Of course, all of you know where I come down in this debate. If you're a casual blog reader, then that last course of action is for you. But once you start reading 20+ blogs on a daily basis, an RSS news aggregator becomes a huge advantage. There's no way I could read 190 sites consistently and thoroughly without one. So at some point, you have to decide what's more important to you - the style or the substance. In my case, it's the substance.

And Corante, my foot is tapping while I continue waiting to read your content....

[The Shifted Librarian]
There will definitely be a category of people who read dozens and dozens of weblogs regularly, and desktop aggregators will be their reader of choice. Will there come a day when everyone has a desktop aggregator? I think so, although that day may be very far away indeed.


12:15:10 PM    
XrML and DRM

Something for Macromedia to consider? I'd like to think that, some day, I can have a blog channel that is subscription-based, but there are few ways to address this now.

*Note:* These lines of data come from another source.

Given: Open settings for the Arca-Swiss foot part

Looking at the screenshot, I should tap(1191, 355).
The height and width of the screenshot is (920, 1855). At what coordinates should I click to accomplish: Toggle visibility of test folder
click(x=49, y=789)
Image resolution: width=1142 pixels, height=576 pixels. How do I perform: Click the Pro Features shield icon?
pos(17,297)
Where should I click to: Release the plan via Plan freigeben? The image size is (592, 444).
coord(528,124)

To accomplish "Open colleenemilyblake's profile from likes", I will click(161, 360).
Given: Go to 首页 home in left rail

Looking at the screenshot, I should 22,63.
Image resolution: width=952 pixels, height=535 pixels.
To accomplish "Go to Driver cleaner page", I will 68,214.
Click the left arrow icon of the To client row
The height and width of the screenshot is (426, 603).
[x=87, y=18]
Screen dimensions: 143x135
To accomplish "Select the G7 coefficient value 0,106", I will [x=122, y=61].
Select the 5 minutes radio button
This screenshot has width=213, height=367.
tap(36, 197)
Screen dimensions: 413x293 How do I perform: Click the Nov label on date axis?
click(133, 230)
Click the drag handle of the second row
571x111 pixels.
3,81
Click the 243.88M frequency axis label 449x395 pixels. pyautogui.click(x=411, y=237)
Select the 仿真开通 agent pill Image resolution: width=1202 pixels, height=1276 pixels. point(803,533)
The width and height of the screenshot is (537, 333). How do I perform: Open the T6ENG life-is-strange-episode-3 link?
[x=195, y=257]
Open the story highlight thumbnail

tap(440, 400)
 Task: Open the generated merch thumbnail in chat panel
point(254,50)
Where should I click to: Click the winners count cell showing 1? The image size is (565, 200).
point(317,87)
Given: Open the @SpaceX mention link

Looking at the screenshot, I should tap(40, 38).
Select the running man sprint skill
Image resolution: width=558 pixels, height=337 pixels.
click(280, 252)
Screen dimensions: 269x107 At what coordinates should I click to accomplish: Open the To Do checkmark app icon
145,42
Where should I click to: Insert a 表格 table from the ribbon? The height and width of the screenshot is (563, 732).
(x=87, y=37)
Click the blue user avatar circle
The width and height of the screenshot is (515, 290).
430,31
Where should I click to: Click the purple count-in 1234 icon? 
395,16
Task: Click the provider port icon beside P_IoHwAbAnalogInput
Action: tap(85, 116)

Microsoft details new rights management tech
Lately I've been looking into digital rights management and technologies that can help support paid content. I picked up this piece about forthcoming technology from Microsoft on this front, and was happy to learn about a new emerging standard, XrML, the extensible rights markup language. Microsoft is a investor in the founding company behind this specification (ContentGuard, a Xerox PARC spin-out).
I really like the approach taken with XrML. It's flexible and extensible enough to work with a very wide variety of content types, access and distribution models, encryption schems, and vendors. If major content formats like Windows Media, Office, Macromedia Flash, Adobe Acrobat, XHTML, MPEG, and others support this we could finally have the basis for secure, paid content.
[Jeremy Allaire's Radio]


11:56:32 AM    
Full Post RSS 2.0 Feed

Okay, I can take a hint. I've resisted for a long time, but some of my readers want a full post feed for my blog. Fine. Here you go. I originally resistsed because I didn't really see the point. Plus... [Jeremy Zawodny's blog]
Yeah! Another convert to full content in RSS!